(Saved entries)
━━━━━━━━━━━━━━━━━━━━━━━━━━━━━━

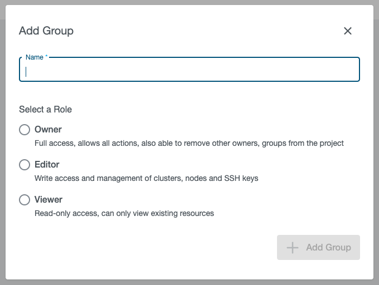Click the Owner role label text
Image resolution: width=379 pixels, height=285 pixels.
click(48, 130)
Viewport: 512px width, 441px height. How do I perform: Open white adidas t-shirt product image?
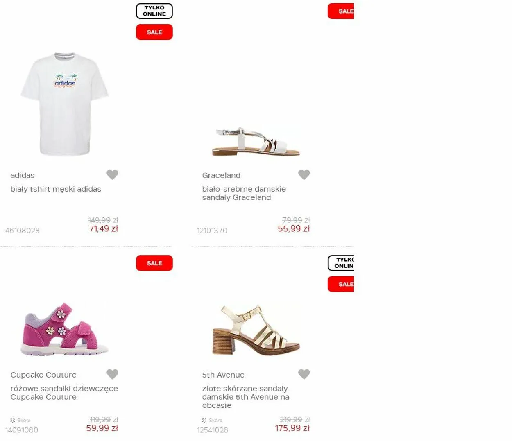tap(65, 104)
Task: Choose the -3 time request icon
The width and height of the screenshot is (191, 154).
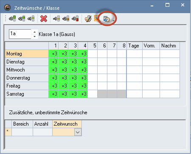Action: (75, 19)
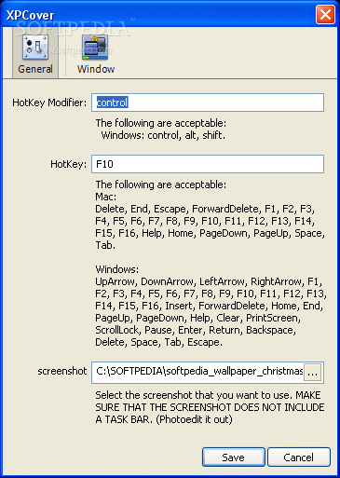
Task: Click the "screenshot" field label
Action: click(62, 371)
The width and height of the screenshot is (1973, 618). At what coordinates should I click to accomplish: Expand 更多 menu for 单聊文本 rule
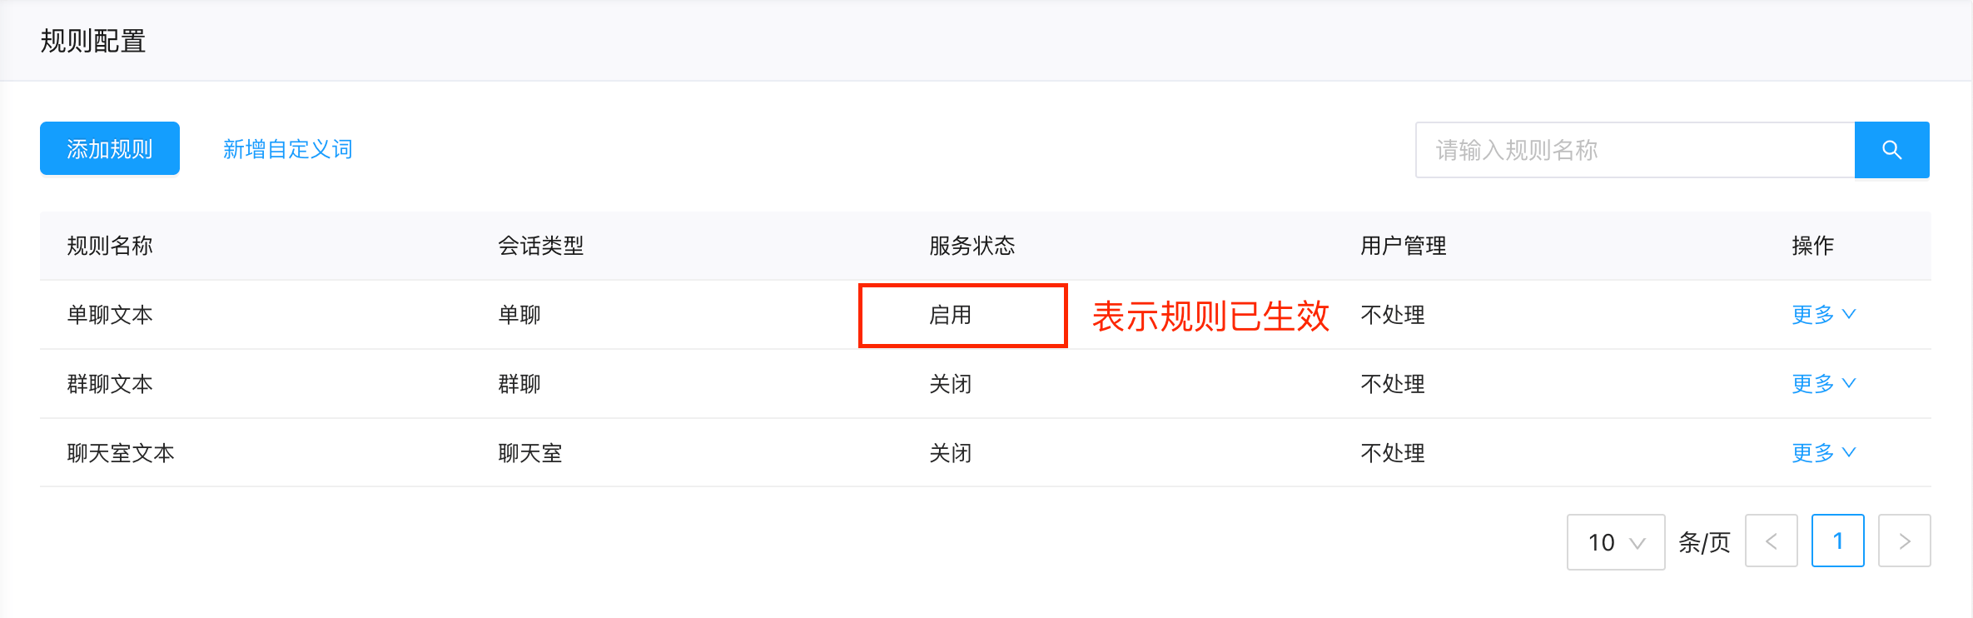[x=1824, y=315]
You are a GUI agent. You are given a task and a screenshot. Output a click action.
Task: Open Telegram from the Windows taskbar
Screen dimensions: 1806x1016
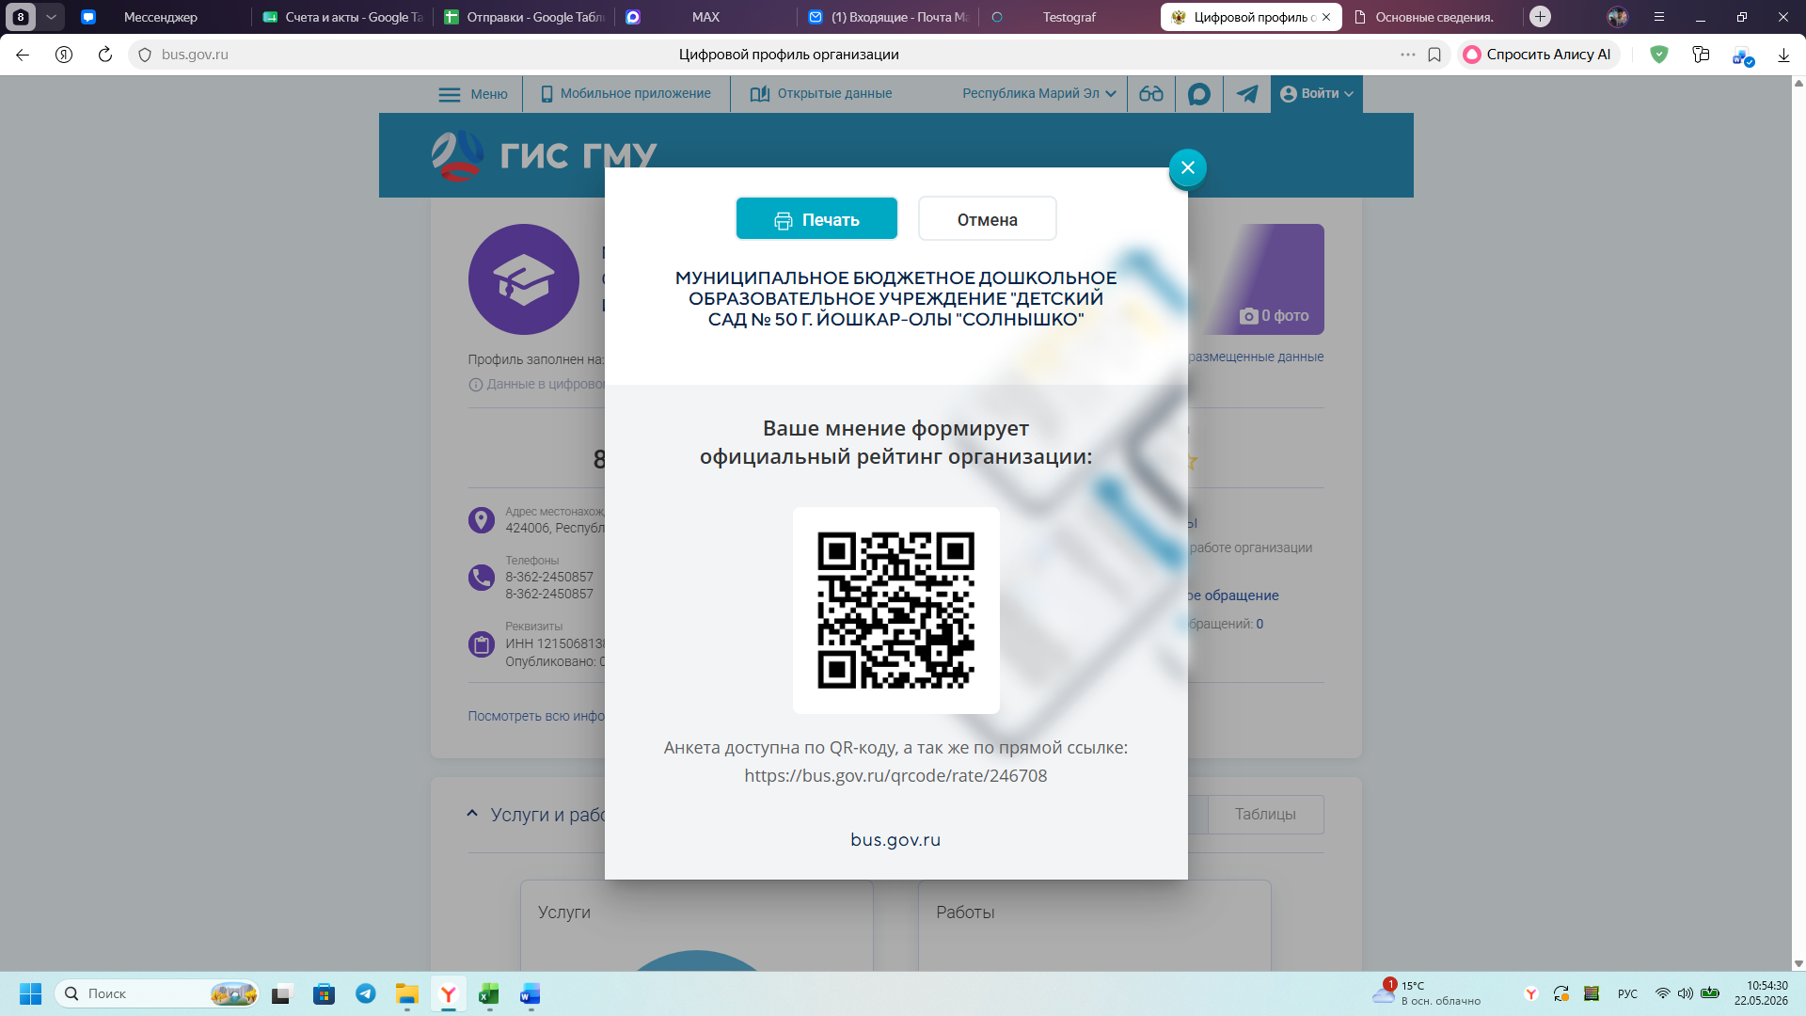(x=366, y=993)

━━━━━━━━━━━━━━━━━━━━━━━━━━━━━━

PROBLEM DETAILS: Work from the entries above. Set down exactly and only the lines from the line with "Viewport: 512px width, 441px" to the line with "You are a GUI", both included, and leave the pictures out.

RESPONSE TO THE TASK:
Viewport: 512px width, 441px height. How do I perform: Open white adidas t-shirt product image?
tap(65, 104)
Task: Choose the -3 time request icon
The width and height of the screenshot is (191, 154).
Action: (75, 19)
Task: Click the "screenshot" field label
Action: click(62, 371)
The width and height of the screenshot is (1973, 618). At what coordinates should I click to accomplish: Expand 更多 menu for 单聊文本 rule
[x=1824, y=315]
You are a GUI agent. You are given a task and a screenshot. Output a click action.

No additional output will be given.